At present, the target detection methods based on DL algorithm can be divided into two categories according to whether the regional candidate network is adopted or not. The first stage is the two-stage target detection algorithm, the first stage is to generate candidate regions through the regional candidate network, and the second stage is to classify and regress the candidate regions (Xing et al., 2020). Literature (Zheng et al., 2021) put forward the histogram feature of gradient direction, combined with simple linear support vector machine as classifier, and achieved the best effect in the human detection algorithm at that time. Literature (Dao et al., 2022) proposes to use multi-camera pictures to detect the position, gesture and finger bending of hands, and stable detection can be realized through bone pictures, instead of data gloves, a contact device. The slow fusion model proposed in reference (Zimoch & Markowska-Kaczmar, 2021) uses 3D convolution and average pooling in its first three convolution layers, and achieved the best behavior detection effect at that time. Literature (Kohiyama & Yamashita, 2020) proposes a feature pyramid network for small target detection on the basis of Faster RCNN. Before using the feature pyramid structure, most DL-based detectors only detect at the top of the network.
Over the years, China has carried out a lot of research work in sensor network and monitoring, but the research combined with laboratory site safety monitoring is still in its infancy and exploration stage. Therefore, in order to manage hazardous chemicals in university laboratories scientifically, normatively and efficiently, it is particularly important to build an information management platform covering the whole process of purchase, use, storage and abandonment. In this paper, a multi-sensor integrated, flexible combination of functions, compact appearance, high precision and low cost laboratory dangerous operation behavior detection system is designed to improve the efficiency of laboratory safety management.Traditional methods for detecting hazardous work behaviors often rely on manually designed feature extraction methods, which often struggle to achieve ideal results in complex and dynamic environments. However, the emergence of deep learning algorithms provides new solutions to this problem. By constructing deep neural networks, we can automatically learn and extract high-level features from images, thereby achieving more accurate behavior detection.

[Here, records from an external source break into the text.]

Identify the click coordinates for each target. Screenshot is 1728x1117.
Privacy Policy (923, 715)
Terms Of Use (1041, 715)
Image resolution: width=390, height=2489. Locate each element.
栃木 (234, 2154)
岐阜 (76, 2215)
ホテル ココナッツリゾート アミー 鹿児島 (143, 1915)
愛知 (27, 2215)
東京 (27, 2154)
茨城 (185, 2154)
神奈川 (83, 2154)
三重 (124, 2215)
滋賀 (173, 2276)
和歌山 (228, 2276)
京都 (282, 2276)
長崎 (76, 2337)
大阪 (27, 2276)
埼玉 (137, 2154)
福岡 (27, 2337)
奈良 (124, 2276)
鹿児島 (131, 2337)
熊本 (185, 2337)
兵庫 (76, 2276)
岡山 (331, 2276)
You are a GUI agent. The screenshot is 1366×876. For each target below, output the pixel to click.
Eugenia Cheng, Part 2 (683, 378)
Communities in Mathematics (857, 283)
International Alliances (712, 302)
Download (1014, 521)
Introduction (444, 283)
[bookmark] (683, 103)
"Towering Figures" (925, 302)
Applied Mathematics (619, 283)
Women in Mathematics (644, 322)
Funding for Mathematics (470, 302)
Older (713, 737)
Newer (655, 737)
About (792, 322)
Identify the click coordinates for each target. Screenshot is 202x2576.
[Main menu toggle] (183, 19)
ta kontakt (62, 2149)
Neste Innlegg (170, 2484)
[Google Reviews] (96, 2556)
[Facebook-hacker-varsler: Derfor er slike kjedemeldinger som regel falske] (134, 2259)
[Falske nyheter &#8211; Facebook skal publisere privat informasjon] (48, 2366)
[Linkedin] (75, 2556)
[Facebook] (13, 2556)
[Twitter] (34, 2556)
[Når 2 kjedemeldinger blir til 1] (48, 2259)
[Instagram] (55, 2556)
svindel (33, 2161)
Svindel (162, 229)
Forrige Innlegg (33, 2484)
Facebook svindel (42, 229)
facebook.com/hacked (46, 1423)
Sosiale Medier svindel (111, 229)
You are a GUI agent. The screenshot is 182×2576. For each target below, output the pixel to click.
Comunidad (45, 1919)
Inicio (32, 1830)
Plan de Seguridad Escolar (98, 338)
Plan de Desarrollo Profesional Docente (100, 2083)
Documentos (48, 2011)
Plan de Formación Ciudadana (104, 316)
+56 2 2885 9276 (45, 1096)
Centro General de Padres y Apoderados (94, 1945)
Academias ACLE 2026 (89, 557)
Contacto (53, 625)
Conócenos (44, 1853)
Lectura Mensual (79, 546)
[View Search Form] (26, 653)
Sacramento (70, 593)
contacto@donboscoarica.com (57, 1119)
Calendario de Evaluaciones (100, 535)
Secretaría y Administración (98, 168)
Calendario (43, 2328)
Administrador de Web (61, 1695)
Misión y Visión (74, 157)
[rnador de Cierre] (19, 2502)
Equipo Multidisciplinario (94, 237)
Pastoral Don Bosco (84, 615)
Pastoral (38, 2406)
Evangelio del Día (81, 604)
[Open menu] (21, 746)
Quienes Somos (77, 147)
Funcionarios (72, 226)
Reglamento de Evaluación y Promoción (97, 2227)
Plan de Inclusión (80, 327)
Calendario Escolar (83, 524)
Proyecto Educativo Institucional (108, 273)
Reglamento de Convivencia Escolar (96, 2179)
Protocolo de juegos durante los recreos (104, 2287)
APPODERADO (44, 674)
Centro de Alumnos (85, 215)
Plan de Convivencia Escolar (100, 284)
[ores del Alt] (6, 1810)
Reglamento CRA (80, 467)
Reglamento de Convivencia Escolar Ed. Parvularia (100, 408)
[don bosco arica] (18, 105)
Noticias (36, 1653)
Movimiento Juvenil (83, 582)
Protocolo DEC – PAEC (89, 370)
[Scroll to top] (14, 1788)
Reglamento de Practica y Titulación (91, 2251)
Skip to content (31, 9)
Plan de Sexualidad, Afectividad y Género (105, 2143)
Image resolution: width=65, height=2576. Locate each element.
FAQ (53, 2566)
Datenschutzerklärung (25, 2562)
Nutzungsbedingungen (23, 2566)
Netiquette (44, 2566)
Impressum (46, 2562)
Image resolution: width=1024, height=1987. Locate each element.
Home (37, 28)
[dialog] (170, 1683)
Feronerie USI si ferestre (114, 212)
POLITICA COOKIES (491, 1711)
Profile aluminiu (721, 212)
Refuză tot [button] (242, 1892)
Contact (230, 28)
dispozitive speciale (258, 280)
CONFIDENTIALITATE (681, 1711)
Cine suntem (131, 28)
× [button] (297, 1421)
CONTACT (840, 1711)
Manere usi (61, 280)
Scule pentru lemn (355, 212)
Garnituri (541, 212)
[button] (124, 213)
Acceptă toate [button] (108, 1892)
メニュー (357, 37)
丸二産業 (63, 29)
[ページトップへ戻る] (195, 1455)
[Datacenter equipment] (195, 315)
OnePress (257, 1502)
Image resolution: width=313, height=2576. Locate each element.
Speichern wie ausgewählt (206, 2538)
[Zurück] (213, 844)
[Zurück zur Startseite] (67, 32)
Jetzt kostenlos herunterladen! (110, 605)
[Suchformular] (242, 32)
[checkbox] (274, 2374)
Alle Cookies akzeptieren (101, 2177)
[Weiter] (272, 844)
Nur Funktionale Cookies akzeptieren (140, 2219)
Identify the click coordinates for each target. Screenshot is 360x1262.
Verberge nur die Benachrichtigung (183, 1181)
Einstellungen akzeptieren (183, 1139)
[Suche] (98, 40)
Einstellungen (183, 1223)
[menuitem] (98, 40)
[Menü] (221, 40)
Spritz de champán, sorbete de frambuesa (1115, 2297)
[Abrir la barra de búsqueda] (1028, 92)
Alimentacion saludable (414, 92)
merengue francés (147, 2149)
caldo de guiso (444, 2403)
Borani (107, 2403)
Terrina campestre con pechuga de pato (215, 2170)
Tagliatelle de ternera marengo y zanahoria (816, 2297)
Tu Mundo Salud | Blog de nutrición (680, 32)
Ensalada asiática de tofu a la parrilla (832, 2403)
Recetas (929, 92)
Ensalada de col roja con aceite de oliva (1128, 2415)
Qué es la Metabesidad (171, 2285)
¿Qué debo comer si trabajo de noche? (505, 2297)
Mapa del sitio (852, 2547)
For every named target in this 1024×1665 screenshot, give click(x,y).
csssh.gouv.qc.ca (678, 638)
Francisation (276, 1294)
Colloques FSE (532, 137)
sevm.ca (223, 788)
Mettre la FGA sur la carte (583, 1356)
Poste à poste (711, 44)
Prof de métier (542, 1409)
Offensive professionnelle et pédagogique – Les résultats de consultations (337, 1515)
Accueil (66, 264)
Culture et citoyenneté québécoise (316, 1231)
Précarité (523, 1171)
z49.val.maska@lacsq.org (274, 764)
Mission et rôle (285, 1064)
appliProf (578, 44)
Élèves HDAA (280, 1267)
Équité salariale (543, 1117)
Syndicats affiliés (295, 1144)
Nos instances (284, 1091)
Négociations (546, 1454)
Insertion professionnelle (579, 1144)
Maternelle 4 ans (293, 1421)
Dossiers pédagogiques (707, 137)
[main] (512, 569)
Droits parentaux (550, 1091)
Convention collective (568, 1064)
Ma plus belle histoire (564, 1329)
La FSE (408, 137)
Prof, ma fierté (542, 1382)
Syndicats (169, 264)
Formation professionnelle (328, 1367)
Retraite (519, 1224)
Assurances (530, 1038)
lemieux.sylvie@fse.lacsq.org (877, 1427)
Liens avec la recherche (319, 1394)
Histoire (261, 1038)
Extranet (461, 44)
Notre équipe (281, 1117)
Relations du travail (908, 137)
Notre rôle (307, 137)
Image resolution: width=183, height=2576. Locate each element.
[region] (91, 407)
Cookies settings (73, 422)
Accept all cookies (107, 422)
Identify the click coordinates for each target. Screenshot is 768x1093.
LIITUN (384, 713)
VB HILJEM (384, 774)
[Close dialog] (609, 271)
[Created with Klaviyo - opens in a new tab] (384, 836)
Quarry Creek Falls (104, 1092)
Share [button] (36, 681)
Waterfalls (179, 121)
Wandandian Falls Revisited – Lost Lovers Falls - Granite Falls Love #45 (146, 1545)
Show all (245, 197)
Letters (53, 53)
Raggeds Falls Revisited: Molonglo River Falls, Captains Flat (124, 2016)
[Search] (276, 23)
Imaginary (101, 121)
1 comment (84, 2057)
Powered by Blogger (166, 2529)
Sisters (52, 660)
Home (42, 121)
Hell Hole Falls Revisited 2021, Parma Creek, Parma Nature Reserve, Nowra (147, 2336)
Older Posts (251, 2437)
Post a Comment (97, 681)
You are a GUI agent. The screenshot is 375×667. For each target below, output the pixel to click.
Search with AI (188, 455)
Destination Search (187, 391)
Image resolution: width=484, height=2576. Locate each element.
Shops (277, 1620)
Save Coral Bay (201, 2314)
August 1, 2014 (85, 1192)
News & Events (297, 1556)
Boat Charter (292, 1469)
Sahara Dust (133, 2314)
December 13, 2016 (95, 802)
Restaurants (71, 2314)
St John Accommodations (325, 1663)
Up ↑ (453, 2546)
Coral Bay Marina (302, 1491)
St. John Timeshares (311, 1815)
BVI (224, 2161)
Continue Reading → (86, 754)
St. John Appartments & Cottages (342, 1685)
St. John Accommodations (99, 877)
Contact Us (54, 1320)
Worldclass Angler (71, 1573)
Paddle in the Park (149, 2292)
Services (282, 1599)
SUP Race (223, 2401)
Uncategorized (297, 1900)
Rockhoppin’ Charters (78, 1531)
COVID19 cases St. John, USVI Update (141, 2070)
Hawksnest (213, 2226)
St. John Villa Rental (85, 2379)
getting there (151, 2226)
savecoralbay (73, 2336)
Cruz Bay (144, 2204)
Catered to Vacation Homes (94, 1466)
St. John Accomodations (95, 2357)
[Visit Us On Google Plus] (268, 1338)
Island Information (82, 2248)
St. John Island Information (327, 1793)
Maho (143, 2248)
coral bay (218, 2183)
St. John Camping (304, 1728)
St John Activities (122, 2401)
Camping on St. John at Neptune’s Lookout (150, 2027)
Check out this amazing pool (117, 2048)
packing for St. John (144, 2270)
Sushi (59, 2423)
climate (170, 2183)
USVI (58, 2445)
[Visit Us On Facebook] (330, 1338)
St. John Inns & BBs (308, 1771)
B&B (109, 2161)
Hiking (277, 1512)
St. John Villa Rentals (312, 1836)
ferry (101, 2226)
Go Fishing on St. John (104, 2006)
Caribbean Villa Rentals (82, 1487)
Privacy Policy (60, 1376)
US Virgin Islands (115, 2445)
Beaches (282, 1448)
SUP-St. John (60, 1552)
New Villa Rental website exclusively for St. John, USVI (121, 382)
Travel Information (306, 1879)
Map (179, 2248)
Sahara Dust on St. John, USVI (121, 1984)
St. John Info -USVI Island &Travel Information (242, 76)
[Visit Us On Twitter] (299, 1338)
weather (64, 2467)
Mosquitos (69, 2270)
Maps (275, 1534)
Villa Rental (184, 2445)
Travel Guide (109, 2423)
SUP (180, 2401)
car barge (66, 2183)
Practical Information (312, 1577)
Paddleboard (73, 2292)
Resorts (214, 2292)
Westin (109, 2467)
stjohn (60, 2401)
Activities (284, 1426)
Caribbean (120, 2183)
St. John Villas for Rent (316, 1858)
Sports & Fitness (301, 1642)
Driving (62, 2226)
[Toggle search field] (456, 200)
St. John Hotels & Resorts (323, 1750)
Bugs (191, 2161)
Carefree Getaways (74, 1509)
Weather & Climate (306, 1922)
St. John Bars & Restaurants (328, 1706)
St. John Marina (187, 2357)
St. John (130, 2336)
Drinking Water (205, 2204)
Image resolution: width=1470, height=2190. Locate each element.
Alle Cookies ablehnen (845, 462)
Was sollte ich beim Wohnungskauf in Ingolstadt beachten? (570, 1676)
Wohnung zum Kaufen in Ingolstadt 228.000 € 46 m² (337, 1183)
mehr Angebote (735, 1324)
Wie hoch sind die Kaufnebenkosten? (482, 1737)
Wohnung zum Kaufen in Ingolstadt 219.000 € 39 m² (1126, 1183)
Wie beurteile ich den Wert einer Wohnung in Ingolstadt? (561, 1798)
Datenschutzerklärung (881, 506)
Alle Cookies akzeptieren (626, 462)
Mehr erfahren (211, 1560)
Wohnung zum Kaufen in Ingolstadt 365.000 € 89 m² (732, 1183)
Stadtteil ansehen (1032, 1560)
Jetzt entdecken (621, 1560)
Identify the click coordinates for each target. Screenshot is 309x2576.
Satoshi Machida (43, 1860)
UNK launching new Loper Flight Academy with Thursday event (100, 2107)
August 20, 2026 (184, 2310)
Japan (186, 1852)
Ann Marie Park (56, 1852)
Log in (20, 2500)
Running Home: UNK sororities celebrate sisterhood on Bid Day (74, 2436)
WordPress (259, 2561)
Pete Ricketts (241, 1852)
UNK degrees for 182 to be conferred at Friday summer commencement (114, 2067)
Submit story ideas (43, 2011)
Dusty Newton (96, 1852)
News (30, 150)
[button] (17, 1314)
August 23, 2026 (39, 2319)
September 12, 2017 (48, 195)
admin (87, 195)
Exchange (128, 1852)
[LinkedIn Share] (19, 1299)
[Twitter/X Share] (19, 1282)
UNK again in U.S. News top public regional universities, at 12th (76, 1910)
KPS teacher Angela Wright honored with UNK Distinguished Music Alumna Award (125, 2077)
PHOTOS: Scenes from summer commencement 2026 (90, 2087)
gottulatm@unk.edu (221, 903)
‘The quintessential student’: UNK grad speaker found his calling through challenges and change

In this article, we adopt a network structure of deep learning neural networks. This network structure can effectively capture spatial and temporal information in images. Firstly, deep learning is used to extract spatial features from raw images to identify the actions and postures of personnel in the laboratory. Then, deep learning is used to process temporal information to identify patterns of continuous actions and predict possible future behaviors. This network structure not only improves the accuracy of detection, but also enhances the real-time performance of the system.